Opposition de l’Église

Mais l’opposition la plus formelle vient des autorités ecclésiastiques. Outre la menace de mort qu’elle fait peser sur les bien-portants, ses adversaires se demandent si l’inoculation ne risquerait pas d’introduire, en même temps que le germe de la maladie, celui du vice chez les vertueux, celui de l’incrédulité chez les croyants et celui des roturiers dans celui des nobles.   

Piqué au vif, le comte du Lauraguais s’en est pris ouvertement à la faculté de théologie, arguant que celle-ci n’était fondée à donner son avis que sur des « choses sans conséquences » telles que la pénitence ou la consécration. Le scandale lui a valu une lettre de cachet de Sa Majesté. Il purge depuis sa peine dans la citadelle de Metz.
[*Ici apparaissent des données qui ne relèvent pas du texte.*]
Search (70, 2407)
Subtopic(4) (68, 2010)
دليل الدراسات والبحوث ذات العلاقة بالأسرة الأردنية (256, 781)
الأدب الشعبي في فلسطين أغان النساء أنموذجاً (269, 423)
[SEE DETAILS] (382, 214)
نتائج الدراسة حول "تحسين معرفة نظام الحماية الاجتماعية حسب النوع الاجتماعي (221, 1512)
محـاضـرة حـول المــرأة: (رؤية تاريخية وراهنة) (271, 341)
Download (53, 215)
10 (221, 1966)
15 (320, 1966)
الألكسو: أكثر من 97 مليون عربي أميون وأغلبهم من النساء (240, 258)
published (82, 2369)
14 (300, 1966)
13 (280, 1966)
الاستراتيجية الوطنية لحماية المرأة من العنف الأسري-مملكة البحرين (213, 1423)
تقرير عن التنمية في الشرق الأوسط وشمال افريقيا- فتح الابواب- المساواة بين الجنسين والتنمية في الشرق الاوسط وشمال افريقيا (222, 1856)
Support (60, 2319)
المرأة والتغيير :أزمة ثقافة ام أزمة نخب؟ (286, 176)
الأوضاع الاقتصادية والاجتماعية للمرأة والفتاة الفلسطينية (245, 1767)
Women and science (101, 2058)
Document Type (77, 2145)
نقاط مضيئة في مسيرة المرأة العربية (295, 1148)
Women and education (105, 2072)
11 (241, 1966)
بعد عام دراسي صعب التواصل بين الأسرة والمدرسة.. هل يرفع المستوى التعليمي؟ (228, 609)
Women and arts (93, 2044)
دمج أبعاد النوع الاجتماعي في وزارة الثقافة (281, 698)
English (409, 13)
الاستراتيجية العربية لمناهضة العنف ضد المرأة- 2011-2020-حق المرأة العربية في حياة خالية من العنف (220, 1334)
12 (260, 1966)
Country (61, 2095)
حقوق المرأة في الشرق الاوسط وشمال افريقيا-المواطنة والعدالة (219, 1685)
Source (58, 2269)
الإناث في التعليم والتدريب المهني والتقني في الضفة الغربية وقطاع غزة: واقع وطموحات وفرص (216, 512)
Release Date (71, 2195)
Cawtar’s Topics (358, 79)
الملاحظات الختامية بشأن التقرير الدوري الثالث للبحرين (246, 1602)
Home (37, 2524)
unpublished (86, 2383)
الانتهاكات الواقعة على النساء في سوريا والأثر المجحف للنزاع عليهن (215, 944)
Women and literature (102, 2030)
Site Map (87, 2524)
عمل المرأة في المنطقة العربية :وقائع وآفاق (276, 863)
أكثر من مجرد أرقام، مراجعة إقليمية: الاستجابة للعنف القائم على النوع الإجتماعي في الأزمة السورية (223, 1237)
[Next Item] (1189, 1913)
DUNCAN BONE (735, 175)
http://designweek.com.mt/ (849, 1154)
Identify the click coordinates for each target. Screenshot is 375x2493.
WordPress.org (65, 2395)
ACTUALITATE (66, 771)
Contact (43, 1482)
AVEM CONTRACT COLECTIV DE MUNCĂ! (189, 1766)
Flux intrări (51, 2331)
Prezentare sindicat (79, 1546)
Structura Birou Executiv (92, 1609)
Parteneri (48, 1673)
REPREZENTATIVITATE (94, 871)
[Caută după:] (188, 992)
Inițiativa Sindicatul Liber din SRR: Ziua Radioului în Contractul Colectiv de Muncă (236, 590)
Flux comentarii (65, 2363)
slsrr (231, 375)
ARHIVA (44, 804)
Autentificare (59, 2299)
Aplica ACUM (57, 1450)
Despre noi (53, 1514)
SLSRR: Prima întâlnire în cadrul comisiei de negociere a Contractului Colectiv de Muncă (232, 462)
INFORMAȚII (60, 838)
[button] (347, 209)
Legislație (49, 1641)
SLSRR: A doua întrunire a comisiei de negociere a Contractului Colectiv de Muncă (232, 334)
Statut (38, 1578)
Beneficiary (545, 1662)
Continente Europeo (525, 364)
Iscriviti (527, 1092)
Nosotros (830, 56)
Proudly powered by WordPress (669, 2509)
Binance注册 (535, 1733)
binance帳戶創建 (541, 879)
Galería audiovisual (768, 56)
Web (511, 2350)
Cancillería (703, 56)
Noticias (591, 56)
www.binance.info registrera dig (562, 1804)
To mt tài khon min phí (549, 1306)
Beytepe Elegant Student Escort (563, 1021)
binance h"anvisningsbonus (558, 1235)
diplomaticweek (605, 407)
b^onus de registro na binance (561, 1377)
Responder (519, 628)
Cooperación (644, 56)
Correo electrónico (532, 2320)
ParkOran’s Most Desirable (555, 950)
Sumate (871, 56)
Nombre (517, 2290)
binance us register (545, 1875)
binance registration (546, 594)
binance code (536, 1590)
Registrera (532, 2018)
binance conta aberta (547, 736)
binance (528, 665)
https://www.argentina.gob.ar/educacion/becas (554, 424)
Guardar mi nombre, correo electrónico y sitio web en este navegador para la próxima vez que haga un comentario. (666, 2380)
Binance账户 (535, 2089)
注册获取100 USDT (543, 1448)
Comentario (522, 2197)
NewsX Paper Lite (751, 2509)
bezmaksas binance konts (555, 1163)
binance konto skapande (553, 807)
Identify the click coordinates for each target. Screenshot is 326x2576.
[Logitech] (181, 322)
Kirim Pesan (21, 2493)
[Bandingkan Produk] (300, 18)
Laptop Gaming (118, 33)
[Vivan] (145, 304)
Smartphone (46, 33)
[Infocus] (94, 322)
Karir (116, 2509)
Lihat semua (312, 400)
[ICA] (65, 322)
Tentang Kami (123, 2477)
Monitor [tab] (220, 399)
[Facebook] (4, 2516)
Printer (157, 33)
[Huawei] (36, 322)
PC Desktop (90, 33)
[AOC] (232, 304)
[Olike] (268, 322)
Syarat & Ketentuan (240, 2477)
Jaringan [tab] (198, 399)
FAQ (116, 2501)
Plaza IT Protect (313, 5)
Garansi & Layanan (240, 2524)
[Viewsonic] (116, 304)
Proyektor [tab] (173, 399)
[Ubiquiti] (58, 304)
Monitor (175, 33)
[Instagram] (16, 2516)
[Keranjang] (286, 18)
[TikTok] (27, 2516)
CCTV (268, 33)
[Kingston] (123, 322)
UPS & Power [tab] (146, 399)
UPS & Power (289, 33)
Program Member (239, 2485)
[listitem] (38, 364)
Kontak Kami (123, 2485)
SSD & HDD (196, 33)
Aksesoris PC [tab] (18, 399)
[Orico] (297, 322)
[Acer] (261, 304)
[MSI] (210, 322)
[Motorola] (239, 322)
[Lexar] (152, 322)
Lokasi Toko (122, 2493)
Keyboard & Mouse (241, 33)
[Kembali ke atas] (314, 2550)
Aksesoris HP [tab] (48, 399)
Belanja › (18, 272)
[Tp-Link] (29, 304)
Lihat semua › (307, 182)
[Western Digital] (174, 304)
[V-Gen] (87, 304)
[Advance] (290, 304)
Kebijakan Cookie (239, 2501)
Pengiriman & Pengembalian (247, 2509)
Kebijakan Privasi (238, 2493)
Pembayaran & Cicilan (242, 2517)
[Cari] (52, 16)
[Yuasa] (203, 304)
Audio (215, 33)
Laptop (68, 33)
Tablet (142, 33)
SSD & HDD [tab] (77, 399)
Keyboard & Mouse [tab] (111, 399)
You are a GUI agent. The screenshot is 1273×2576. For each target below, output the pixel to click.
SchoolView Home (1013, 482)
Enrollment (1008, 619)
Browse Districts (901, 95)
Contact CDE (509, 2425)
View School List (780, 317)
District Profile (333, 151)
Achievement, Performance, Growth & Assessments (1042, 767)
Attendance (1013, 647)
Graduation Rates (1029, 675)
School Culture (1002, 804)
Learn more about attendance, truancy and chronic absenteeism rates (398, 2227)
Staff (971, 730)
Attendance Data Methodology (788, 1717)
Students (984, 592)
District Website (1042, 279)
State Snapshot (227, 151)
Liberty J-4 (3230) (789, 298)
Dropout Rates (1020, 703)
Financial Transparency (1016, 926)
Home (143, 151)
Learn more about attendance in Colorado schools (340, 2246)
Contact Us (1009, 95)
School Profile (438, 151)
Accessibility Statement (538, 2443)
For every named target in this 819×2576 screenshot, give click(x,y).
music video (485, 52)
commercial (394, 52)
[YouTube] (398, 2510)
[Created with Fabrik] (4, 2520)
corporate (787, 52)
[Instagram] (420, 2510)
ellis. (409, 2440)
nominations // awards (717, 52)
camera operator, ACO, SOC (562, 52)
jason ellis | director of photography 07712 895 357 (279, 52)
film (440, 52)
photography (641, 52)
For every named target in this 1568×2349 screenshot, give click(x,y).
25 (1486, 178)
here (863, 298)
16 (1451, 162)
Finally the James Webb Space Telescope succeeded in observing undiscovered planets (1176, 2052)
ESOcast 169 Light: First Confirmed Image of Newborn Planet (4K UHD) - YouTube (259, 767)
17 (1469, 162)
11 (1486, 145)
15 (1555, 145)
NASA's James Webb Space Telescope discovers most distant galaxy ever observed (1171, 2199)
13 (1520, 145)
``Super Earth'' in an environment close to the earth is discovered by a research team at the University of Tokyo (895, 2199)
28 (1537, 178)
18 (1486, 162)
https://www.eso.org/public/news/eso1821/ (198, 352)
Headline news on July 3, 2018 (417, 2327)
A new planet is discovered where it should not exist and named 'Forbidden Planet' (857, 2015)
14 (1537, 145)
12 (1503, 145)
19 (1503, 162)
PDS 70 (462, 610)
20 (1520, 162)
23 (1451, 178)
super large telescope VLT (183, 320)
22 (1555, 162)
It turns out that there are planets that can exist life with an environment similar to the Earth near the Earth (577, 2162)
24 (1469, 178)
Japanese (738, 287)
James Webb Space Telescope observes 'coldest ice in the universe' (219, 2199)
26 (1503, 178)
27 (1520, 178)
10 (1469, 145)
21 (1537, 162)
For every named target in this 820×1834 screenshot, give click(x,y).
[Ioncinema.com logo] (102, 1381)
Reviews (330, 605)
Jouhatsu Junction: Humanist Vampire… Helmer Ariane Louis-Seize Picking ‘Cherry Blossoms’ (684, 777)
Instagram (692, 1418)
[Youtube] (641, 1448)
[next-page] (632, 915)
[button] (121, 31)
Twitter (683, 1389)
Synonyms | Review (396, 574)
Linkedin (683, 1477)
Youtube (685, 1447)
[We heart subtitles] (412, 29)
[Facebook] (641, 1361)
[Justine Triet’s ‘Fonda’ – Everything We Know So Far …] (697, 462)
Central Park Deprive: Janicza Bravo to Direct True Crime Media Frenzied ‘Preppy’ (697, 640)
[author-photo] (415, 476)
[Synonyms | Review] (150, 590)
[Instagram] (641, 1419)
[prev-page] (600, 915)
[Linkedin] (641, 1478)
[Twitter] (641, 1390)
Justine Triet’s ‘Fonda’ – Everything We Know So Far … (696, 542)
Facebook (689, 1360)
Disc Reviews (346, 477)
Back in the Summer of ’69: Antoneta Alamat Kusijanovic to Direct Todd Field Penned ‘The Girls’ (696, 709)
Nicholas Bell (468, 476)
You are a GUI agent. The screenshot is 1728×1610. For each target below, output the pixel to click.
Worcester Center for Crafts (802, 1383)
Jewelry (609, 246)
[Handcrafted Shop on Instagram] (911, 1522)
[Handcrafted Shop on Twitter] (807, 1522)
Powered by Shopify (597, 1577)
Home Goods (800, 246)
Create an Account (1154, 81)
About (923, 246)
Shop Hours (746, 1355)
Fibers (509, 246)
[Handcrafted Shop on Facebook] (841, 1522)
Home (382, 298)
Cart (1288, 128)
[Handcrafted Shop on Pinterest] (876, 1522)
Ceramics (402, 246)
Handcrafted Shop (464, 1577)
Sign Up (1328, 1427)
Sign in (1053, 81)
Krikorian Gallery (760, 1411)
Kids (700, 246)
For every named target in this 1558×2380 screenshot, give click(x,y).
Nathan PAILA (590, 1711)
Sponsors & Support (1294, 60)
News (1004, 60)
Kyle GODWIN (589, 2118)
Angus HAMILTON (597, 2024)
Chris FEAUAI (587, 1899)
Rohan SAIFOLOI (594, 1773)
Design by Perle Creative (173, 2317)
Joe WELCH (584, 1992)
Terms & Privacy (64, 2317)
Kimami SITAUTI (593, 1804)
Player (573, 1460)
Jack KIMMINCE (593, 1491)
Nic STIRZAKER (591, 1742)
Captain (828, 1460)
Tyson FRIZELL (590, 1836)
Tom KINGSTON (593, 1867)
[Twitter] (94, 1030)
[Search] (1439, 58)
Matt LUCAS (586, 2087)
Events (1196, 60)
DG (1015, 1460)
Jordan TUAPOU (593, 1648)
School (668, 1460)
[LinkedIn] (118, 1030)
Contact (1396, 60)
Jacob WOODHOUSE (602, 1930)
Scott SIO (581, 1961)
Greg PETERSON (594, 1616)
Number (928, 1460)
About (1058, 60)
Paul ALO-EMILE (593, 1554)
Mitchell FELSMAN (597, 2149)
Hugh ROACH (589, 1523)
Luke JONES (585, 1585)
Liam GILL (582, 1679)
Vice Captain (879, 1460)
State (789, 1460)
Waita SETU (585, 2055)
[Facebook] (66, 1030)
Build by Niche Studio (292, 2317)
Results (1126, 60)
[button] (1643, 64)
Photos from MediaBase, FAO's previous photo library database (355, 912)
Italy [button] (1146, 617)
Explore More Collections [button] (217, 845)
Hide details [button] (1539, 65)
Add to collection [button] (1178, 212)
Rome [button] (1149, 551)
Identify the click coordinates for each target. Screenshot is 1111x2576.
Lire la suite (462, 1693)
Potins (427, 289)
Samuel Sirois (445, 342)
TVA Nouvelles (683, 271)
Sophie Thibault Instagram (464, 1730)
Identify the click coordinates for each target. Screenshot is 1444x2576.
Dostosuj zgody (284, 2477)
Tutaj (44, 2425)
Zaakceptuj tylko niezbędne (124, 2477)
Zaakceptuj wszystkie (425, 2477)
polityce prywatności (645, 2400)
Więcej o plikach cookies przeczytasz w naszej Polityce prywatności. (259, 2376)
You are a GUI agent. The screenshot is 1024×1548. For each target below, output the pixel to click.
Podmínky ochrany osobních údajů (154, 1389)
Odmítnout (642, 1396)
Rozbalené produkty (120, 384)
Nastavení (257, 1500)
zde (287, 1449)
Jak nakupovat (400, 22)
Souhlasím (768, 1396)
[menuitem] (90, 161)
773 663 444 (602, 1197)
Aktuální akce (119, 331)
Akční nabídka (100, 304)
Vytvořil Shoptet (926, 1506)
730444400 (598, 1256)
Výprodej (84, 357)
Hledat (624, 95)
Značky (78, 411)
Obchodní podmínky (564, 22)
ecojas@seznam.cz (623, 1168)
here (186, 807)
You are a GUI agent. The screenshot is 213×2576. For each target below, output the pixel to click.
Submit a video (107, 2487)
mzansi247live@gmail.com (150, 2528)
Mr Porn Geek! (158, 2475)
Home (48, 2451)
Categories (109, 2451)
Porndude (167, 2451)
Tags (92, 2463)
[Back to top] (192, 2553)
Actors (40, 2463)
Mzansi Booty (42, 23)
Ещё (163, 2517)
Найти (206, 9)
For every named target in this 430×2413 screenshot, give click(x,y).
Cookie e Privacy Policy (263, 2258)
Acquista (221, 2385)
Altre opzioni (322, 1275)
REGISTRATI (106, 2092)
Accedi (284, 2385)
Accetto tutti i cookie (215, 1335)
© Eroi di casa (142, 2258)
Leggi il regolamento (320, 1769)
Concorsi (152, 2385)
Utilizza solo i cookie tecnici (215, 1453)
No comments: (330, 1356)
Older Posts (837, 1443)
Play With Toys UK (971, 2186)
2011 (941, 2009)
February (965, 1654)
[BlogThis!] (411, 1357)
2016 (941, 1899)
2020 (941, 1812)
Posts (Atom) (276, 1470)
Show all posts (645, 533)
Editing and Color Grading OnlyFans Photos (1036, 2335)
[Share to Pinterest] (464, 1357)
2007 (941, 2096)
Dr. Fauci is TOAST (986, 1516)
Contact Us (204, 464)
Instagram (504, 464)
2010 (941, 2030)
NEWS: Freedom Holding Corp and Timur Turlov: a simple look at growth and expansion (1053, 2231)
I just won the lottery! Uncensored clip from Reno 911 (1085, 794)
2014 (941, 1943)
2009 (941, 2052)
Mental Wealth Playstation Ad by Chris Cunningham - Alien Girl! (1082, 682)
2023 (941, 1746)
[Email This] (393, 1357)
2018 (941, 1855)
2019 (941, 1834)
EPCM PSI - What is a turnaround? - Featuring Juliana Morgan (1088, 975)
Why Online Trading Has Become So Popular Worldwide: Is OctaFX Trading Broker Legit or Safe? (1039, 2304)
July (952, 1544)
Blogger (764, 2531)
Par un arrêt du 8 juin 1763, le Parlement de Paris a « fait défense de pratiquer l’inoculation dans les villes et faubourgs du ressort de la cour » et interdit l’accès des villes aux inoculés avant la sixième semaine. Il faut se rendre dans un endroit où l’opération est tolérée sous peine d’amendes. L’inoculateur peut recevoir le patient en ville, lui rendre visite dans sa maison, mettre sur pied une préparation préalable à l’opération avec des bains ou régimes, mais la variolisation elle-même doit avoir lieu loin du centre.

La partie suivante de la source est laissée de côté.